*What the exercise asks:* Repeat all of the data word for word so that only the pictures are missing from the copy.

Exercise data below:

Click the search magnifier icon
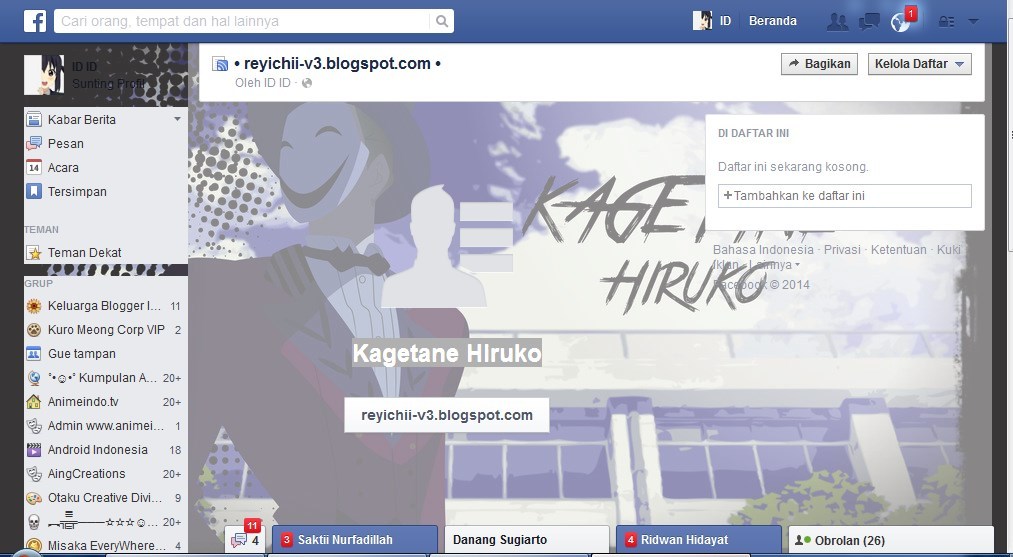The image size is (1013, 557). click(x=442, y=21)

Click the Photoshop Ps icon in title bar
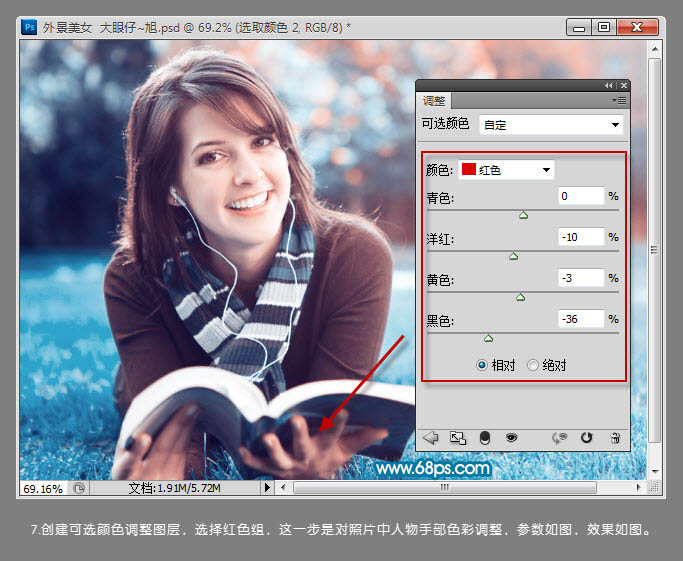29,27
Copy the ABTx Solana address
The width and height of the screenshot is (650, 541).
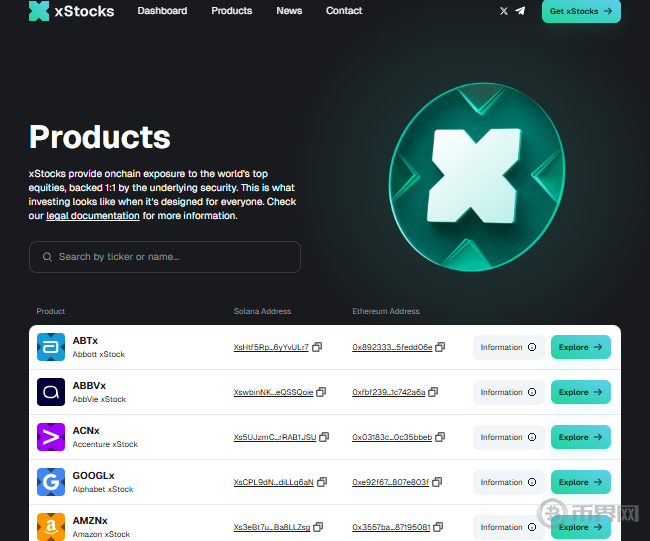point(317,347)
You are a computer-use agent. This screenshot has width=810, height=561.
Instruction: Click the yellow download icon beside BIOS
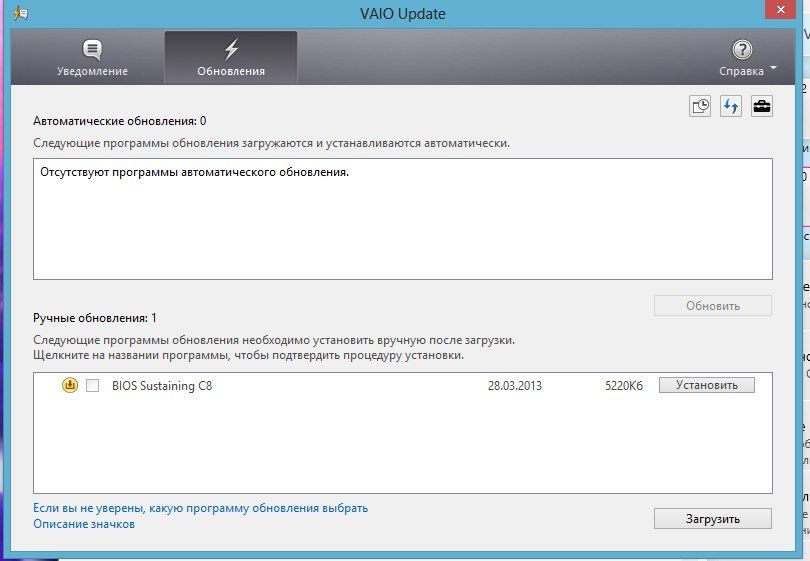[70, 386]
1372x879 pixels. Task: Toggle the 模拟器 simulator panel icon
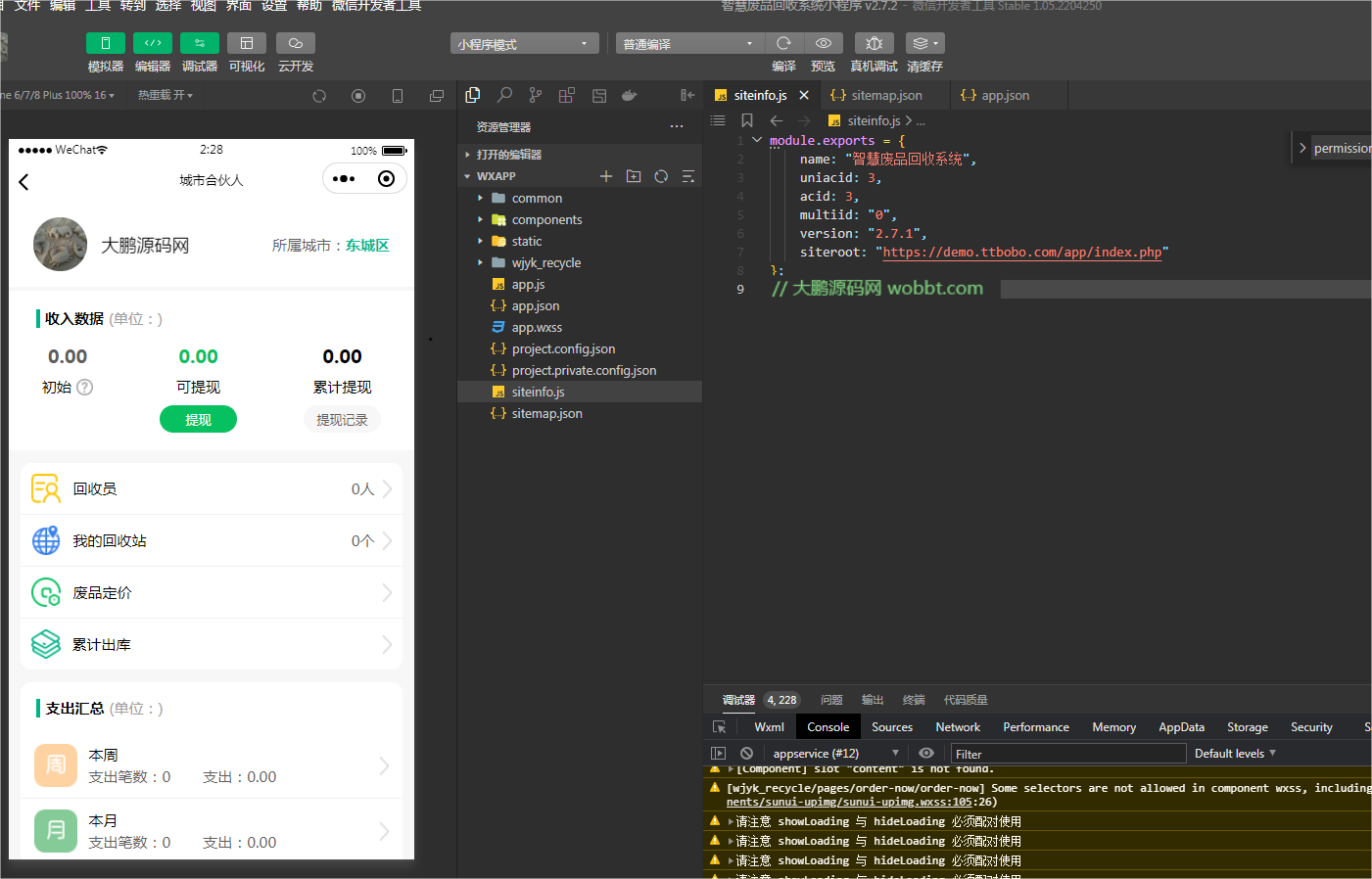click(105, 43)
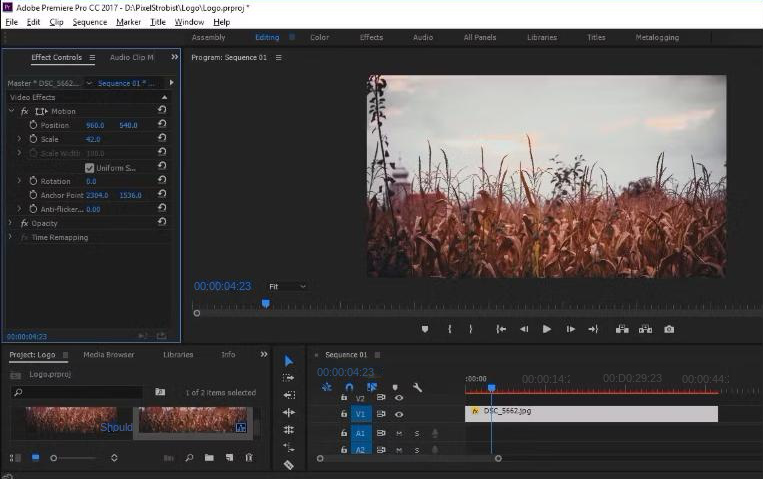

End of Exercise data.

*Task response:*
Click the search magnifier icon
The image size is (1013, 557). click(x=442, y=21)

Click the Photoshop Ps icon in title bar
29,27
Copy the ABTx Solana address
The width and height of the screenshot is (650, 541).
point(317,347)
You are a computer-use agent. This screenshot has width=810, height=561.
Instruction: Click the yellow download icon beside BIOS
[70, 386]
1372x879 pixels. Task: Toggle the 模拟器 simulator panel icon
click(105, 43)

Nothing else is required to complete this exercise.